◆ **What you need to do**
a) Set down the part of the competition writeup from "4. Dimensionality reduction: I" to "number of components.", word for word.
b) According to the competition writeup, how long did feature extraction with the word embeddings take?
c) For each statement, say whether the competition writeup agrees with it, and quote the words that decide it: (i) Reads with sequence lengths below 50 were removed. (ii) For PCA, the principal components kept explained 90% of the variance. (iii) The 10-kmer counts were kept despite the long feature extraction.

◆ **Excerpt to read**
Apparently, it seems simple models trump sophisticated models in this competition. Well, at least from the majority of my submissions from logistic regression models.

Approach Outline

Thanks to @MuhammadQasimShabbeer for decompressing the files and sharing the Kaggle link.

Data Preprocessing

Data cleaning

• Removed incorrect bases (bases with Ns, if present)
• Removed bases with low quality scores (below 20) and reads with sequence lengths less than 50

Feature Engineering

1. Created 8-kmer sequences, with no successive skips.
2. Aggregated them into counts
3. To prevent sample bias due to read length and depth, I normalised counts using the centred-log ratio method (CLR).
4. Dimensionality reduction: I tried three methods: Partial-Least Squares, PCA and SVD. For PCA, I selected principal components that explained 95% variance in the data. PLS 25 number of components and SVD about 200 number of components.

CLR = np.log1p(counts) - np.mean(np.log1p(counts), axis=0)

The total number of possible unique kmer sequences to generate is equal to 4**k. So, with k=8, I had about 66k unique kmers.

Modelling

• Logistic Regression (I used the one from Scikit-Learn, and also one implemented in Pytorch ).
• CV scores were between 0.012xx and 0.02. Public LB scores: 0.002xx Private LB: 0.007xx
• Unfortunately, I selected models from a different approach, which I will mention next.

Other Approaches I tried

• Generated 6-kmer counts and applied dimensionality reduction strategies outlined above. But had not so great a performance compared to 8-kmers
• Generated 10-kmer counts but had to abandon because a lot of computational resource was needed. Feature extraction took about 8-10 hours.

Autoencoder

1. Autoencoder from CLR normalised 8-kmer counts
2. A PyTorch model with two dense layers and a logistic regression model

NB: Was having CV scores similar to the linear models, but they had better performance on the public LB, but much worse than the linear models on the private LB (Selected submissions)

Word embeddings

1. Another approach is using a DNA2VEC embedding model, which is a word2vec model developed from 3-8 kmer gene sequences.
2. A PyTorch model with two dense layers and a logistic regression model
3. CV scores were also similar to other approaches, but had worse Private LB.

Final Thoughts

• In terms of runtime, extracting the kmer counts was much faster than using the word embeddings. The total runtime for feature extraction and generation was 4h 40m 11s on Kaggle, while that of word embeddings took 10h 43m 24s. Also, modelling runtime using simple models was much faster than the deep learning models.
• I was also able to learn a few things, and tried so many ideas and codes from this competition. At least, the concept of federated learning, where I tried to implement the idea from scratch with the help of Copilot (Not sure if it'll be the same performance if implemented in the Flower library, but at least the code is working, although the performance is not great).
• Thirdly, some other normalisation methods were tried: Normalising kmer counts by total kmer counts in the sample and also normalising using the Term Frequency Inverse Document Frequency (TF-IDF) to prevent sample and kmer sequence bias.
• Using all kmer counts as features in the logistic regression models, performed better also, than the sophisticated models.

◆ **Entries shown**
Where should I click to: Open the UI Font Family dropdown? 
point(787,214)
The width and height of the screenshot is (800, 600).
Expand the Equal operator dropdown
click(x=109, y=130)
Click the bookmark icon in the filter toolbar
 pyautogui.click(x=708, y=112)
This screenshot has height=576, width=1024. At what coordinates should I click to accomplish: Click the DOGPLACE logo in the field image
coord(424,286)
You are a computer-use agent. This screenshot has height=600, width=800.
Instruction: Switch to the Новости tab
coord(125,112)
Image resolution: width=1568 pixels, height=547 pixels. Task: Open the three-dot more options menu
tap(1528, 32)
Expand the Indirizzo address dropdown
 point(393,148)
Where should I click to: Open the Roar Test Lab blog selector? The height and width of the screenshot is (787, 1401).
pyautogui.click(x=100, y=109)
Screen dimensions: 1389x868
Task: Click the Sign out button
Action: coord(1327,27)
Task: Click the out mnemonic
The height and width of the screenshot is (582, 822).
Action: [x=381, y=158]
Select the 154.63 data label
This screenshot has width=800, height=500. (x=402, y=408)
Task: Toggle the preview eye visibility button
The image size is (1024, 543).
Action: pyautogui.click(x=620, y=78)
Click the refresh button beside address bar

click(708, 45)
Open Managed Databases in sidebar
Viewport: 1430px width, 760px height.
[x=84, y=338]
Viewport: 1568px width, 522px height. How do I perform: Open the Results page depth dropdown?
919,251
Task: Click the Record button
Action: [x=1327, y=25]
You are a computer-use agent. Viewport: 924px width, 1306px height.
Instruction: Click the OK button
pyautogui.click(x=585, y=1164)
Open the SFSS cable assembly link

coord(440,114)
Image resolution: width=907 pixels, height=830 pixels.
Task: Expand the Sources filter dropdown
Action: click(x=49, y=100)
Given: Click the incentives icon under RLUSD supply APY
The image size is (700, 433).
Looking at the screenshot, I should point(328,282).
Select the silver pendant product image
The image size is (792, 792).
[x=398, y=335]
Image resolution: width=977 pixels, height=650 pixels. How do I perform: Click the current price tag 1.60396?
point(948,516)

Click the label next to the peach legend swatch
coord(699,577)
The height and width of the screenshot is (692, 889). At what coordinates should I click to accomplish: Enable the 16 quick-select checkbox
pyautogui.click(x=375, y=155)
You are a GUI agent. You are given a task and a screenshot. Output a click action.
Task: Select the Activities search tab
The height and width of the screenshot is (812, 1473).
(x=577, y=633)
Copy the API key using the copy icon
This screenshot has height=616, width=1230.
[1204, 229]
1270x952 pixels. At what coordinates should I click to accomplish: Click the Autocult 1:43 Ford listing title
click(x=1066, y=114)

◆ **Per-task answers**
a)
4. Dimensionality reduction: I tried three methods: Partial-Least Squares, PCA and SVD. For PCA, I selected principal components that explained 95% variance in the data. PLS 25 number of components and SVD about 200 number of components.

b) 10h 43m 24s

c)
(i) Yes: "reads with sequence lengths less than 50"
(ii) No: "selected principal components that explained 95% variance in the data"
(iii) No: "had to abandon because a lot of computational resource was needed"